SURİYE VE FİLİSTİN MEDENİYETİNİN KÖKENLERİ

KÜLTÜR TARİHİ
6. YAZI
SURİYE - FİLİSTİN MEDENİYETİ

Bereketli hilal denilen topraklarda M.Ö. 3000’de Neolitik Devrim yaşanmıştır. Bu topraklar, Anadolu, Mezopotamya ve Mısır arasında bir geçiş bölgesidir. Biblos, ticaret kenti olarak Akdeniz kıyısında önemli bir rol oynamaktadır. Suriye bölgesinde M.Ö. 2000 - M.Ö. 1700’de Kenan ve Semitik halkın gelmesiyle hareketlenmeler görülmeye başlanmıştır. 

Fenike Alfabesiyle Yazılı Tablet
Mısır, Anadolu ve birçok değişik yerden getirilen metal Suriye’de işlenmiştir. İbranice ve Fenike dilinin çözülmesiyle 22 işaretten oluşan Fenike yazısı keşfedilmiştir. Fenike Alfabesi'ni Yunanlılar alıp geliştirecektir. Fenikeliler Akdeniz ticaretine hâkim olmayı başarmışlar ve koloniler kurarak yayılım politikası izlemişlerdir.
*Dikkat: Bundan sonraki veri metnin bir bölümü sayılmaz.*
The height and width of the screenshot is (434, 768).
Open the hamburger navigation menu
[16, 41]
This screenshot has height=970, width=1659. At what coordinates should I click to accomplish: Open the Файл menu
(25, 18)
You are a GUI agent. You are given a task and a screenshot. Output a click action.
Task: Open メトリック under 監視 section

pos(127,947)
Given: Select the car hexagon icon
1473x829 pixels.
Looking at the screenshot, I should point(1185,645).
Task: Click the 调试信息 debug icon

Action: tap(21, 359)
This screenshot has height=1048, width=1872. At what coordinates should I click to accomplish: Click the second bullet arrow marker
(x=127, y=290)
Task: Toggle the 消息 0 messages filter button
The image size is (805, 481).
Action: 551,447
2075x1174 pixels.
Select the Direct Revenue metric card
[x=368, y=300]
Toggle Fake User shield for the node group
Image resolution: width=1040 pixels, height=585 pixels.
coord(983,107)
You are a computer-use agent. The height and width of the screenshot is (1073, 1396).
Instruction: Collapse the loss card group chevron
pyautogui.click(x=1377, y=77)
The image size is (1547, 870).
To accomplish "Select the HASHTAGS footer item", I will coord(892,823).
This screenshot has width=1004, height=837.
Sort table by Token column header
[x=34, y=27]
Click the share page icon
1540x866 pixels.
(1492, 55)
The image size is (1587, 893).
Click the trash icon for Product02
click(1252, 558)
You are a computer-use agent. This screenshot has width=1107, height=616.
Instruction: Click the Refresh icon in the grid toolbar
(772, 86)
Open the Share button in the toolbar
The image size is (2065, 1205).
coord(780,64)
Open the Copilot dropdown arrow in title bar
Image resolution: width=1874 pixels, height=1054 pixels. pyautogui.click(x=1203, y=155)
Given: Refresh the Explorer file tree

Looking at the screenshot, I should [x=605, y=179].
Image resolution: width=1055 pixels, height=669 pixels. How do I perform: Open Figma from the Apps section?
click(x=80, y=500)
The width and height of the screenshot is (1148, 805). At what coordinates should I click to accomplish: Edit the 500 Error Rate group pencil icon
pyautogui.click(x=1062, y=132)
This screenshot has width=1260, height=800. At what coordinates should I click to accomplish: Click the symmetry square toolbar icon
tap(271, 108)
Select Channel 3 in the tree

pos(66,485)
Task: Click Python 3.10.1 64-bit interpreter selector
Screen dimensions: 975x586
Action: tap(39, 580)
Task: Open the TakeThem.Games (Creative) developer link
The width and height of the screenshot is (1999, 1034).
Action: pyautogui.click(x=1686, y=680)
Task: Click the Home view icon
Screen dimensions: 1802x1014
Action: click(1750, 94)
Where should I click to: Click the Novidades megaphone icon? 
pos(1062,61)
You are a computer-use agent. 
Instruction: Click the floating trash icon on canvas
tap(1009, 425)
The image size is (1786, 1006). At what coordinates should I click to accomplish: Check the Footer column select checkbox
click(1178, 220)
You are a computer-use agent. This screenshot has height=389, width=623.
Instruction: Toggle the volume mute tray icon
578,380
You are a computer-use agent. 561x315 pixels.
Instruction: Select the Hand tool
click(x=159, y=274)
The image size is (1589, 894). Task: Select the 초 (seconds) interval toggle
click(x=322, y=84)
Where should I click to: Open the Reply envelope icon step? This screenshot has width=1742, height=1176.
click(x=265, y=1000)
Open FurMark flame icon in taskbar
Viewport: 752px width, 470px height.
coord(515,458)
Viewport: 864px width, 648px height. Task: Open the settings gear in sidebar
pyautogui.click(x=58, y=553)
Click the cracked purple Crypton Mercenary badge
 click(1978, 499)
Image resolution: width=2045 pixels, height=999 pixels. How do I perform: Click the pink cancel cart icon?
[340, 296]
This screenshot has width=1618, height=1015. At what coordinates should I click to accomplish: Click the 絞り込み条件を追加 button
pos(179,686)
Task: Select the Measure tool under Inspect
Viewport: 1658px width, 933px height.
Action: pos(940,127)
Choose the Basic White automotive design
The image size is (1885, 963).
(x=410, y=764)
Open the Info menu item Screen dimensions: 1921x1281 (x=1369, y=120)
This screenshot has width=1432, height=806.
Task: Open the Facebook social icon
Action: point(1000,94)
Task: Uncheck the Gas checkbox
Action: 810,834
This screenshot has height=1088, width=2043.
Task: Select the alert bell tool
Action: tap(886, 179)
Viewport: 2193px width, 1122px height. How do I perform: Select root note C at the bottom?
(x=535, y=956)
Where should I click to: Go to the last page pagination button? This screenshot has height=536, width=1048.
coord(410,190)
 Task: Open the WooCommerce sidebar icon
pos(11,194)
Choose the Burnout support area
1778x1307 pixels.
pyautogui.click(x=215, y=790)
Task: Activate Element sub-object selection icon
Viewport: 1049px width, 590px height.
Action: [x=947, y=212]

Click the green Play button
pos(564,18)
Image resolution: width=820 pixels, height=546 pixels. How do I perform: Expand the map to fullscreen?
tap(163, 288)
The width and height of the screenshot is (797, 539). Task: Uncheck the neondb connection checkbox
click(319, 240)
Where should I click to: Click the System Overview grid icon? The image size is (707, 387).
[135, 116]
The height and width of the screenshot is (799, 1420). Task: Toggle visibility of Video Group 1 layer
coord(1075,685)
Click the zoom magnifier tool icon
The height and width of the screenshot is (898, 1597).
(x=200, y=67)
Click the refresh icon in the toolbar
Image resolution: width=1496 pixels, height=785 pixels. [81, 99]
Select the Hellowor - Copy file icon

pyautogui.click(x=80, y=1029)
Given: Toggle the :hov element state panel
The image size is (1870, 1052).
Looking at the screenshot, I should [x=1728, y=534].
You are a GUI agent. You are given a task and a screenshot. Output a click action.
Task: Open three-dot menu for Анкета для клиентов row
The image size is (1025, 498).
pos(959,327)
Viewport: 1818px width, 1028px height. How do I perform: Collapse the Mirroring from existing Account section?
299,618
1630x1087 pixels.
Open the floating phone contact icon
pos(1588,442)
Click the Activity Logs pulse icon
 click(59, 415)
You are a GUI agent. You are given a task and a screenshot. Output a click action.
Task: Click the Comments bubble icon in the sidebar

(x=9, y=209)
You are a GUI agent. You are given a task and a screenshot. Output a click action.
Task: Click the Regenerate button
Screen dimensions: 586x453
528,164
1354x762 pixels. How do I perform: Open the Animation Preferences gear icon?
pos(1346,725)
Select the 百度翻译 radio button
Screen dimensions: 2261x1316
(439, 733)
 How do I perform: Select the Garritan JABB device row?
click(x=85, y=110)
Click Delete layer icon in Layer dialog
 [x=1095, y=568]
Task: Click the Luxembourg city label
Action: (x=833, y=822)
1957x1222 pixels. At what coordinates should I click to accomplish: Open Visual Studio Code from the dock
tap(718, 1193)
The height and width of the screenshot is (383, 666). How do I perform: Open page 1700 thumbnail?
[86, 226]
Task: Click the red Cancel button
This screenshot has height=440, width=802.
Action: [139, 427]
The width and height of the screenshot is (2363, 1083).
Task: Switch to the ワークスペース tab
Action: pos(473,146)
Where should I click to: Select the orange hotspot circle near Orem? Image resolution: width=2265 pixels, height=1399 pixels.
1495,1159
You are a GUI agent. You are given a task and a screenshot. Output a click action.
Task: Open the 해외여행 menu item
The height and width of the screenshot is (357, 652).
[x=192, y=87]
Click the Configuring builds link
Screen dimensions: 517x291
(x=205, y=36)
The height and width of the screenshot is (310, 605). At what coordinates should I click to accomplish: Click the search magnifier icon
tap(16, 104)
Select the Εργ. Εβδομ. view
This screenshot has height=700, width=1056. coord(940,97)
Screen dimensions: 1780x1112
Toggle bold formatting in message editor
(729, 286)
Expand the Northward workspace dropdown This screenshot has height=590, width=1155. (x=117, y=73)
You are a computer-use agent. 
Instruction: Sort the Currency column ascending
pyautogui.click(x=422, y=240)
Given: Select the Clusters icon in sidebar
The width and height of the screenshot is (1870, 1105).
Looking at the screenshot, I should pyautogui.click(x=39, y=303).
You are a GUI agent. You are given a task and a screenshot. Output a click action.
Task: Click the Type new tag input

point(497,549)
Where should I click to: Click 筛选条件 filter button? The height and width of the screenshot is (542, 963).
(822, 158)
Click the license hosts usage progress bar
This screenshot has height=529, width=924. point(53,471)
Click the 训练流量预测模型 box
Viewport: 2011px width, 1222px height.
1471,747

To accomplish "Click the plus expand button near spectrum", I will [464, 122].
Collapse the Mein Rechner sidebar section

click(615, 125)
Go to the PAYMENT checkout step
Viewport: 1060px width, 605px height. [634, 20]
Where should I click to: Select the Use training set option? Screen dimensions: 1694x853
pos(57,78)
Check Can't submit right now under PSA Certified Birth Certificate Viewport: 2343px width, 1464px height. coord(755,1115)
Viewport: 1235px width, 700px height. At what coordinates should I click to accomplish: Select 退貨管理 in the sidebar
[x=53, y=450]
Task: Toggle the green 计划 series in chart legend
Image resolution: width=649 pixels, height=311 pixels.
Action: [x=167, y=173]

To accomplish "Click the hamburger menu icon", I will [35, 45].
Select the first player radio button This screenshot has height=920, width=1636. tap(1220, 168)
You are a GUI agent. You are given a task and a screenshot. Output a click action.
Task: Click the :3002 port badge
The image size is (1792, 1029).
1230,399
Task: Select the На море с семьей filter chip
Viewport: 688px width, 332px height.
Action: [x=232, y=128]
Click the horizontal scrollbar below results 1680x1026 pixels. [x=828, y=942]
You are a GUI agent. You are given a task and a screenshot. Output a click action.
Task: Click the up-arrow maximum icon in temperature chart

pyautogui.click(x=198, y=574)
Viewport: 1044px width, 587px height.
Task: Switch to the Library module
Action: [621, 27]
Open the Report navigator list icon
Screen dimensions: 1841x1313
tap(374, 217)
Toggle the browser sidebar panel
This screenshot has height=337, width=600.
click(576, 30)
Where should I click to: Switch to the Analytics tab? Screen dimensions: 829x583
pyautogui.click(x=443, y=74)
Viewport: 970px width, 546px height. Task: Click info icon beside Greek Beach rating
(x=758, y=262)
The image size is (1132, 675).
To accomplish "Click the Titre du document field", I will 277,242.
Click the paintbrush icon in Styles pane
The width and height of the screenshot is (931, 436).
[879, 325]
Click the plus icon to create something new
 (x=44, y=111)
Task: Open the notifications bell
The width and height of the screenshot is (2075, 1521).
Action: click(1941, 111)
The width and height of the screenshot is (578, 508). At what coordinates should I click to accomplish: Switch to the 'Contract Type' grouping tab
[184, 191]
Hatta Kuzey Afrika’daki Kartaca kolonisi çok kısa bir sürede Batı Akdeniz ticaretini ele geçirmiştir.

MÖ 1500'lerde Mısır Haritası - Filistin Suriye Bölgesi de Görülüyor.
İsrail Oğullarının (Yakup ve 12 oğlu) tanrı savaşçıları olarak ortaya çıkmalarıyla Eski Ahit (Tevrat) önem kazanmaya başlamıştır. Bölge, rahiplerin yönetim bölgesi olarak tanınır. Rahip aynı zamanda kral ve para basma yetkisine de sahiptir. Kudüs merkezli yönetim, sürekli dış güçler tarafından birçok kez fethedilmiş, İbrani halkı Kudüs’ten sürülmüş ve tekrar geri gelmişlerdir. İsrail halkının dini her zaman öne çıkmıştır: Buna göre Yahudi olarak doğmamışsa dine girmesi kabul edilmez. Kısacası dışa kapalı bir toplum yapısına sahiptirler. Hıristiyanlık da bu topraklarda başlamıştır. Eski dine karşı yeni bir din oluşumu olarak kabul edilse de Eski Ahit (Tevrat) ve Yeni Ahit (İncil) kutsal kitap olarak kabul edilmektedir. Kudüs’te yeni bir din oluşturulurken kutsal dil olmuştur. Eski İbranicenin alfabesi de çivi yazısından geliştirilmiştir. Günümüzde kullanılan Yeni İbranice, Rusya’dan İsrail’e göç eden Shalom Jakop Abraham tarafından geliştirilmiştir.